Las trampas de una quiebra fraudulenta


DONNELLEY

El titular de la Afip, Ricardo Echegaray, pidió la detención de los directivos de RR Donnelley «por hacer trampa e inventar una quiebra fraudulenta». El carácter fraudulento de la quiebra está fuera de toda discusión; Donnelley era una empresa solvente La denuncia de la Afip no hace otra cosa que recoger informaciones que ya han sido divulgadas.

Donnelley, según datos del balance de la empresa, «tenía un activo de 183,8 millones de pesos, y un pasivo de 145,2 millones, con lo cual contaba con un patrimonio neto de 38,5 millones de pesos».

El balance «registra ganancias reservadas para una futura distribución de dividendos superiores a los 20 millones de pesos. La empresa había recibido en abril último «un aporte de 3,04 millones de pesos y en los estados contables se indicó que eso significó la confianza de sus accionistas en la continuidad del negocio (…) y tenía pendiente de cobro reintegros de exportación por 1,1 millones de dólares» (Urgente 24, 26/8).

Esos datos públicos no fueron un obstáculo para que el Ministerio de Trabajo le otorgara el Repro, un subsidio para empresas en crisis. La Afip tenía cajoneado el pedido de la empresa para acogerse al régimen preventivo de crisis. O sea que el querellante, la Afip, ha sido cómplice del estafador, Donnelley. Lo mismo vale para los avales políticos otorgados por el Ministerio de Trabajo. Donnelley cuenta entre sus accionistas a los fondos internacionales que están comprando bonos y acciones de YPF a la baja, para entrar en el «pago soberano» a la suba que propone el gobierno.

Luego de la denuncia, el jefe de la Afip, Echegaray, rechazó de plano que el Estado pueda «hacerse cargo de la empresa» (Urgente 24, ídem).

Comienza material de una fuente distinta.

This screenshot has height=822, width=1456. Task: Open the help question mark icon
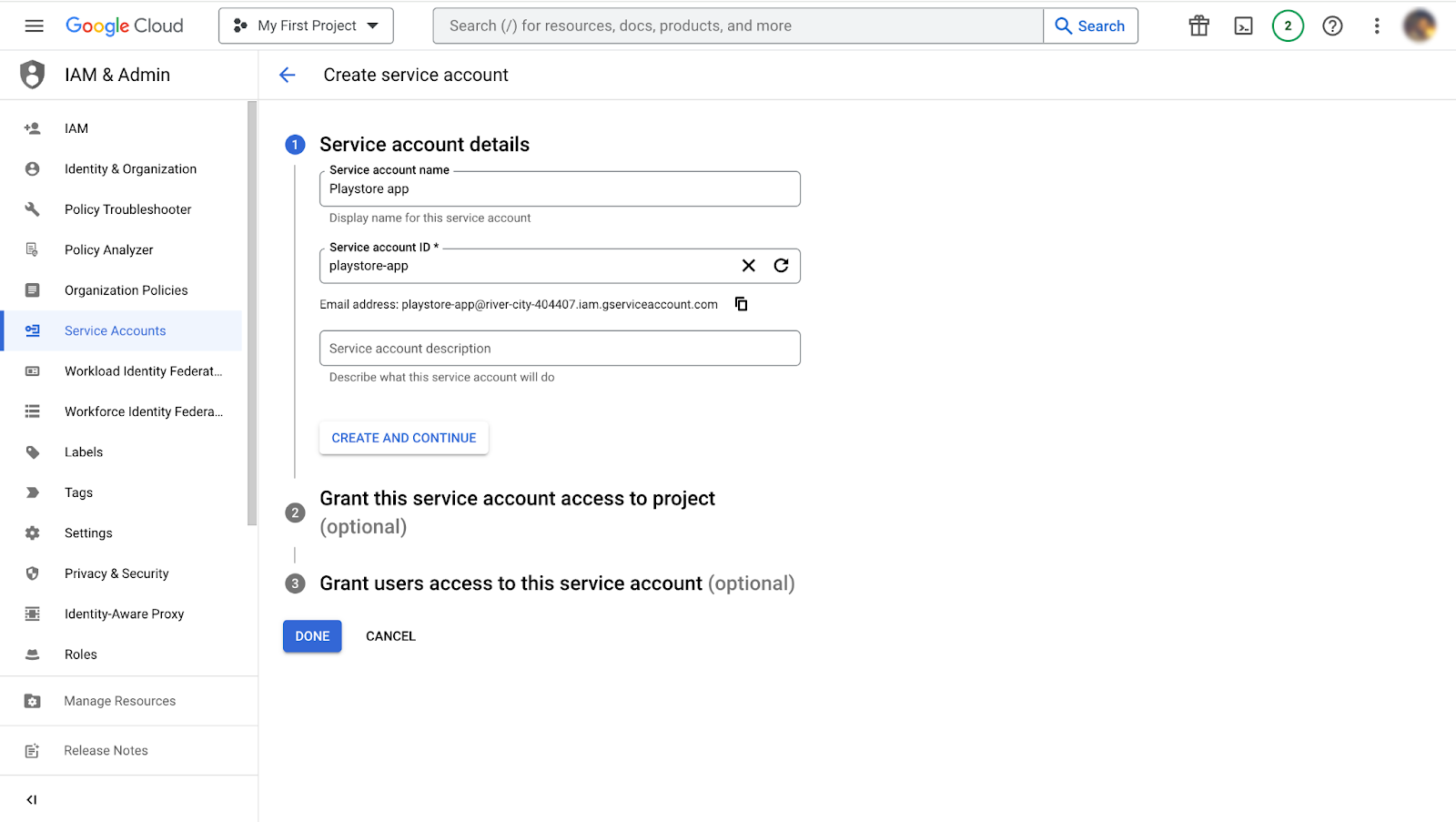tap(1332, 25)
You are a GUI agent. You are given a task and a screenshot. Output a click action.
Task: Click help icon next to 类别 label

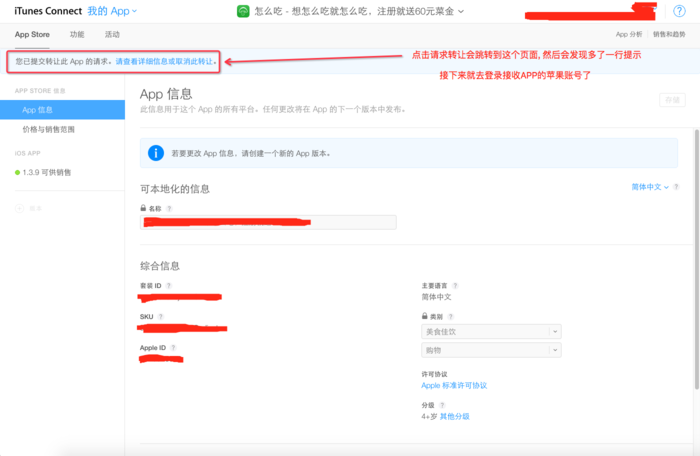[x=451, y=317]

En lugar de proceder a la expropiación de Donnelley, el gobierno está buscando aplicar la ley de quiebras reformada.

Reforma tramposa

La última reforma de quiebras otorga una prioridad para hacerse cargo de la empresa a los trabajadores, bajo la forma de una cooperativa, pero para ello deberán canjear sus créditos laborales (salarios adeudados, indemnizaciones) por el capital de la empresa. En lugar de cobrar lo que se les debe, los obreros deberán salir al rescate de la compañía.

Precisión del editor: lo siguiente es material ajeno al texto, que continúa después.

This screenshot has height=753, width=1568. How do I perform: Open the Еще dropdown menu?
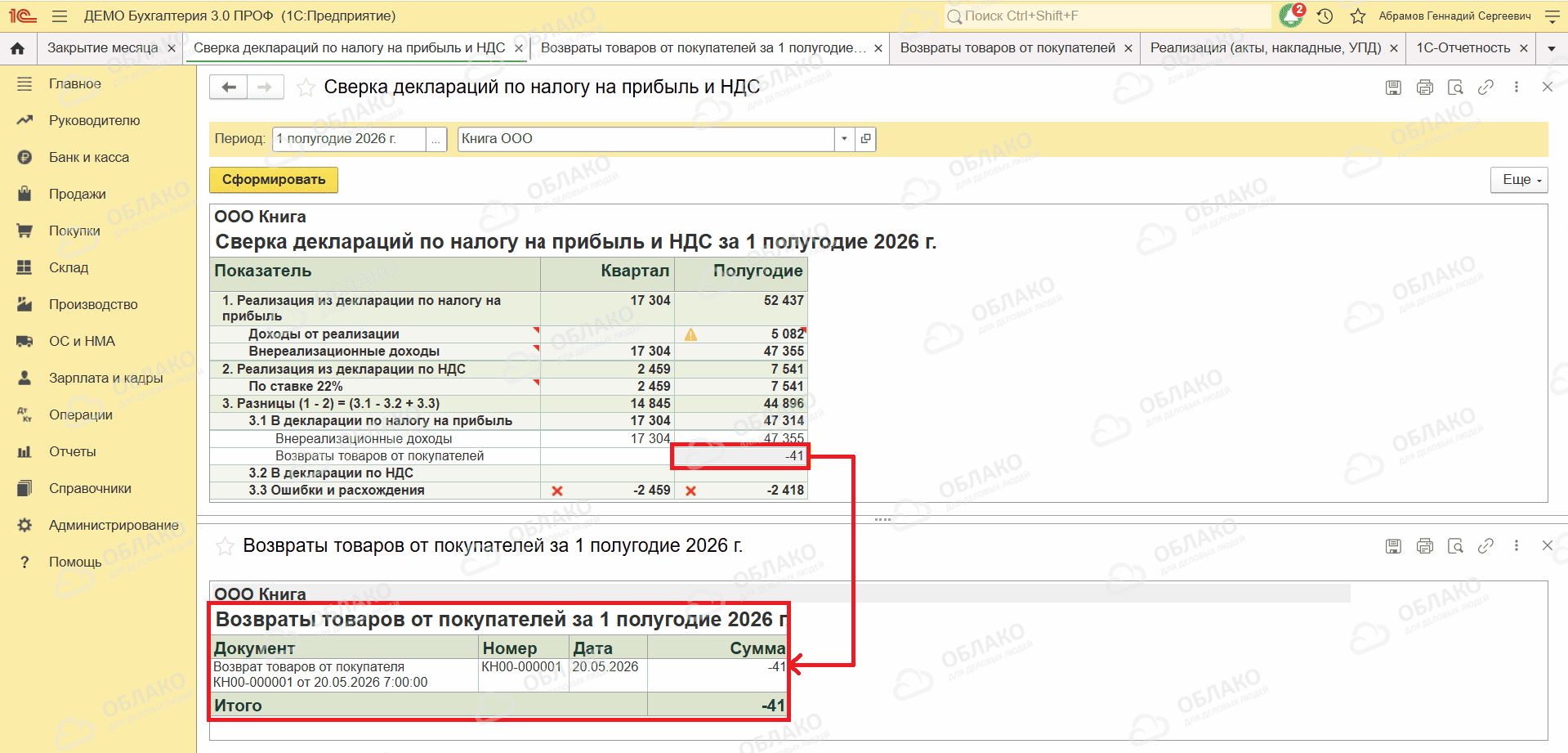1519,180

La adjudicación de la empresa, por otro lado, está lejos de ser un mecanismo directo y cristalino. Los trabajadores quedan enredados en la quiebra, a merced del juez y de las operaciones judiciales de los acreedores.

La compra está condicionada por la tasación de los activos de la empresa (cuya valuación debe hacerse , de acuerdo a la nueva ley, a precios de mercado).. Esto pone a los trabajadores de una cooperativa en competencia con cualquier capitalista que pueda reunir recursos de los bancos. En la transición, los trabajadores administran el activo pero sin liberarse de las deudas; además deberán financiar la puesta en marcha de la empresa.

Estamos frente a una extorsión. Donnelley tiene que ser expropiada sin resarcimiento alguno. Que el Estado se haga cargo de la empresa y la ponga a funcionar bajo control y gestión de los trabajadores.